Fate snapped his fingers and a chain rattled to the ground. It twitched like an earthworm under a brick, but Fate maintained his presence.
“Since you have all become players in this great game, you shall battle it out. “The strongest among you shall win the ultimate prize: my death. If you manage to kill me, my dying breath shall bless rather than curse. I will grant a wish, even one that goes against the paradox in your godly heart.”
[Do you speak truly, oh fates?]
“We do,” Fate and Not-Cassy said in tandem.
“But this isn’t fair,” Zoe shouted with the last of her breath. “We aren’t of equal strength.”
Fate leaned over in his throne to whisper to Not-Cassy.
“That is true,” he said. “You interfered with her too early.”
“I’m not the one who brought her here.”
“She brought herself here.”
“And who kept her here,” Not-Cassy said as she chewed her fingernail.
“Well, she’s here now.”
“And she’s not powerful enough.”
“Then a little game before the finale.”
Zoe’s shuddered at those words. She wasn’t the only one. Fear roiled off the Witch-like heat above a long summer road. Pinpricks of reality bled as Rue’s presence sharpened over and over again.

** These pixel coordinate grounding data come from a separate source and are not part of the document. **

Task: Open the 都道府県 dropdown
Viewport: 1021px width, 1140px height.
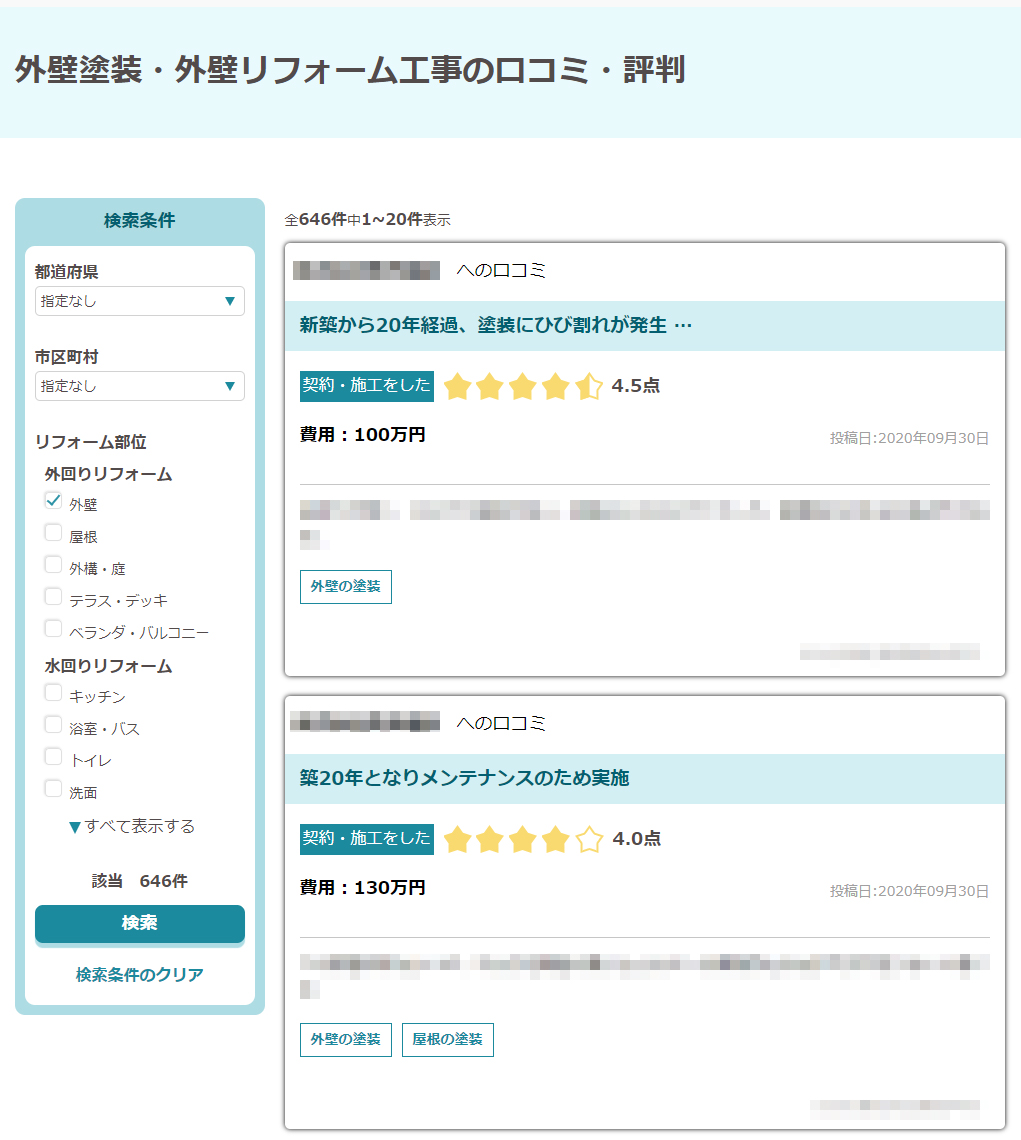Action: tap(140, 301)
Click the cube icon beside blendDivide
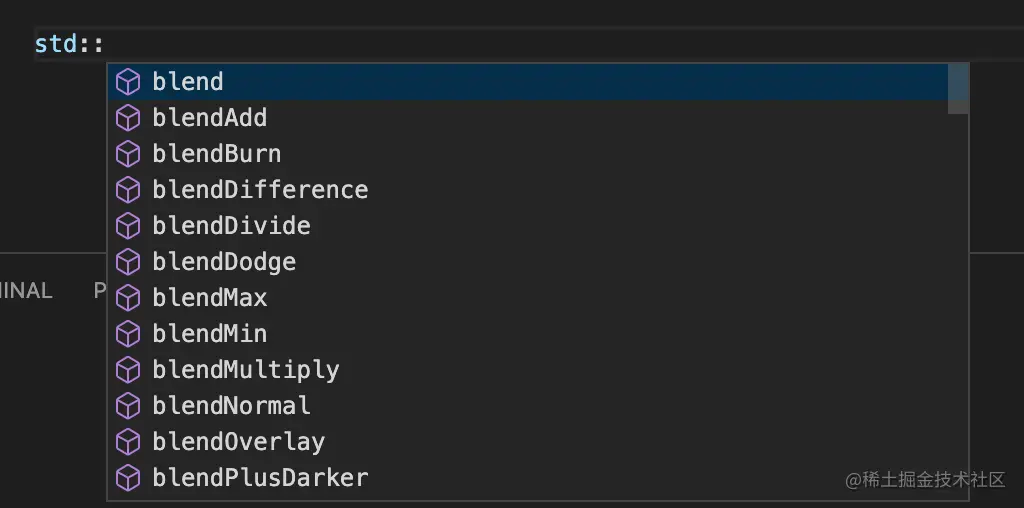 pyautogui.click(x=128, y=226)
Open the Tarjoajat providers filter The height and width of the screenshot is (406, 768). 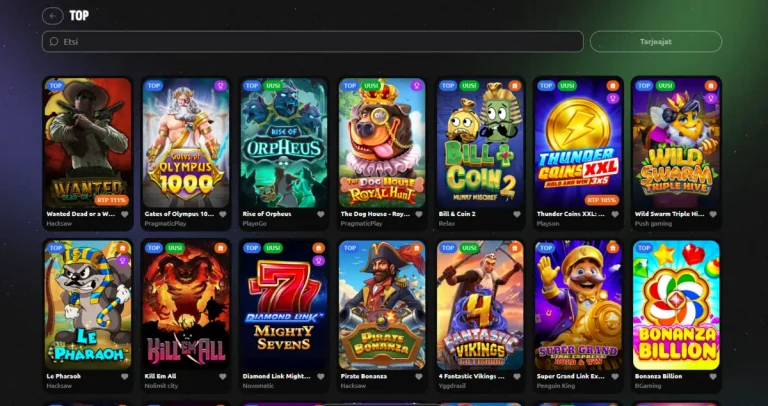(656, 42)
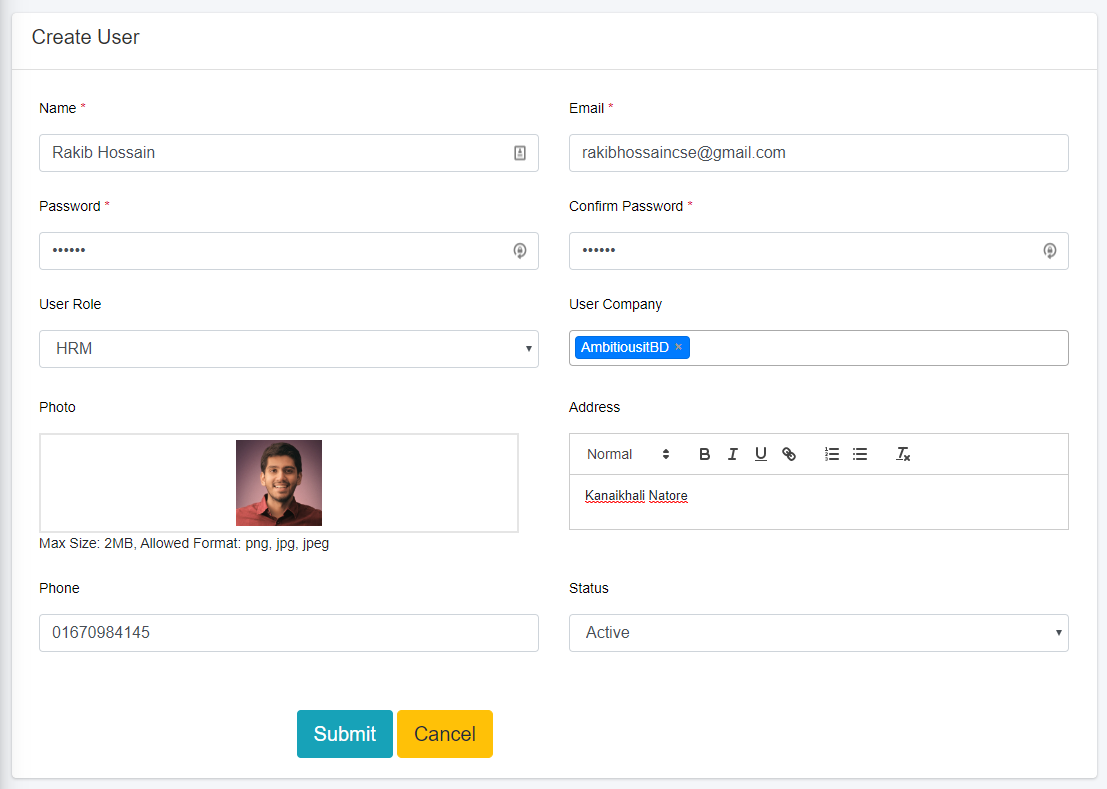This screenshot has width=1107, height=789.
Task: Click the key icon in Confirm Password field
Action: point(1049,251)
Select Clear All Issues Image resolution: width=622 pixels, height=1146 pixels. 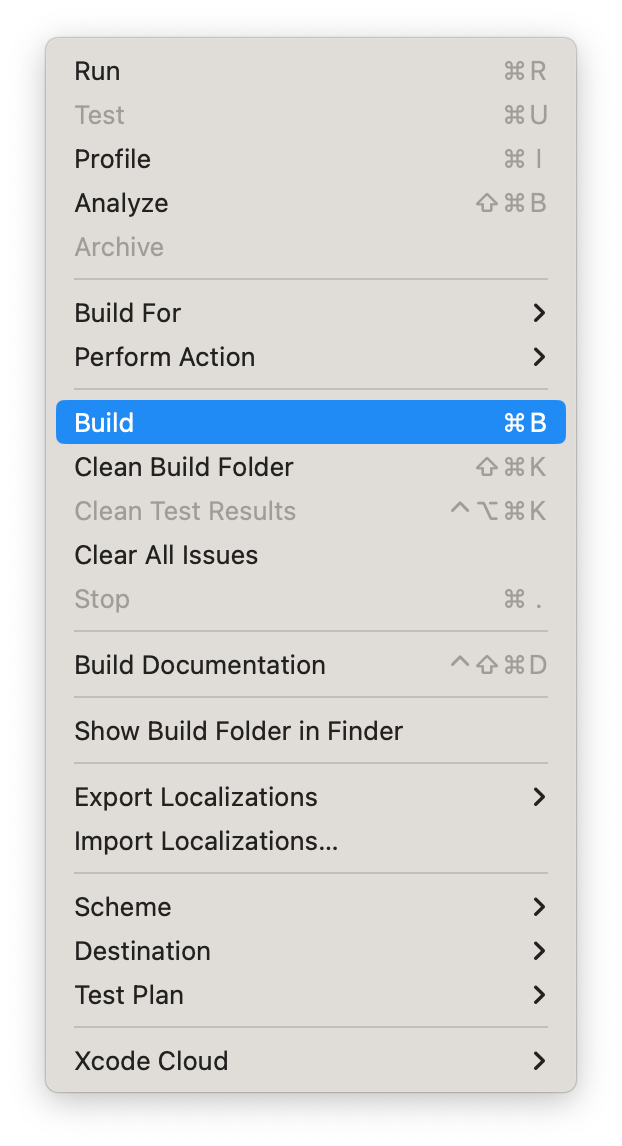[x=164, y=554]
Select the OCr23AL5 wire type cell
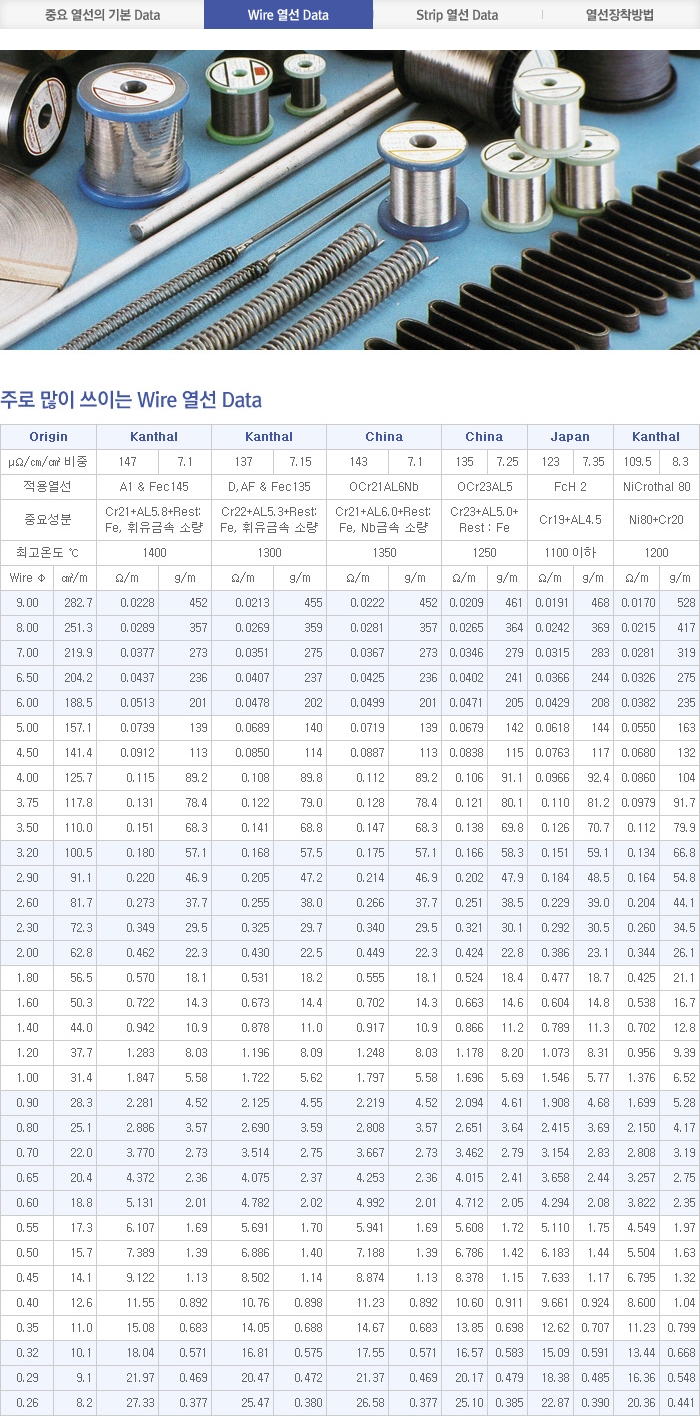Viewport: 700px width, 1418px height. (x=484, y=487)
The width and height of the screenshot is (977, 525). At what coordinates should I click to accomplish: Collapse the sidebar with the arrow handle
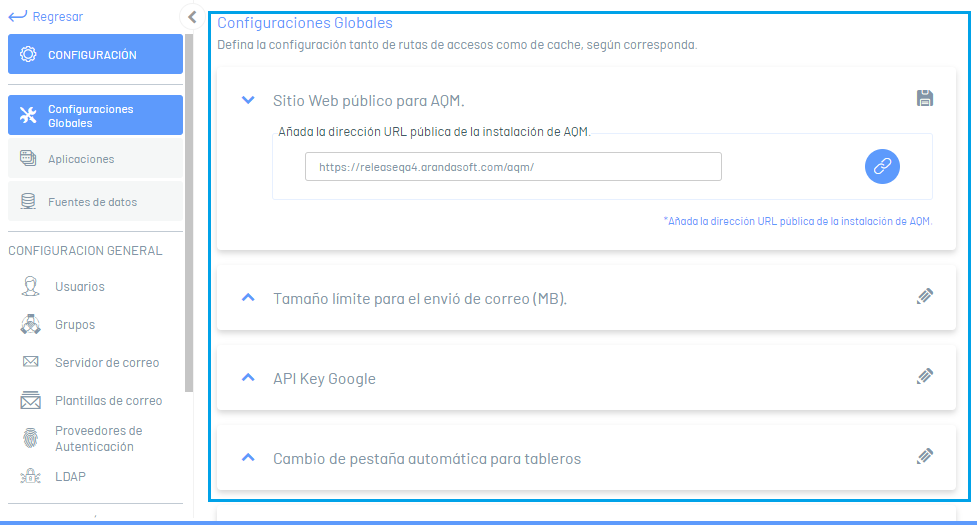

“Perhaps a series of games?” Not-Cassy suggested as she ripped her fingernail free. “We should prolong this as much as we can, remember how long it took to set up.”
Worms wriggled and dripped from the torn fingertip as she chewed the nail.
“I didn’t think you cared enough to prolong it,” Fate said.
“I don’t. I’m not even really here.”
Fate smiled at Zoe, but his expression remained as inscrutable as a crescent moon.
“Does it make you wonder?” he asked her.
“It doesn’t matter,” Zoe said as she trembled — because she did wonder, and she hated that she didn’t know, didn’t understand, and couldn’t act. If she was tied up over a fire why did she have to know about it? “You’ll do whatever you want anyway.”
“No, you’ll do what you want,” Fate responded. “Because I won’t pull your strings, I’ll just see how you react to the scenario.”
“What scenario?”
Fate’s smile widened. He snapped his fingers and reality shifted.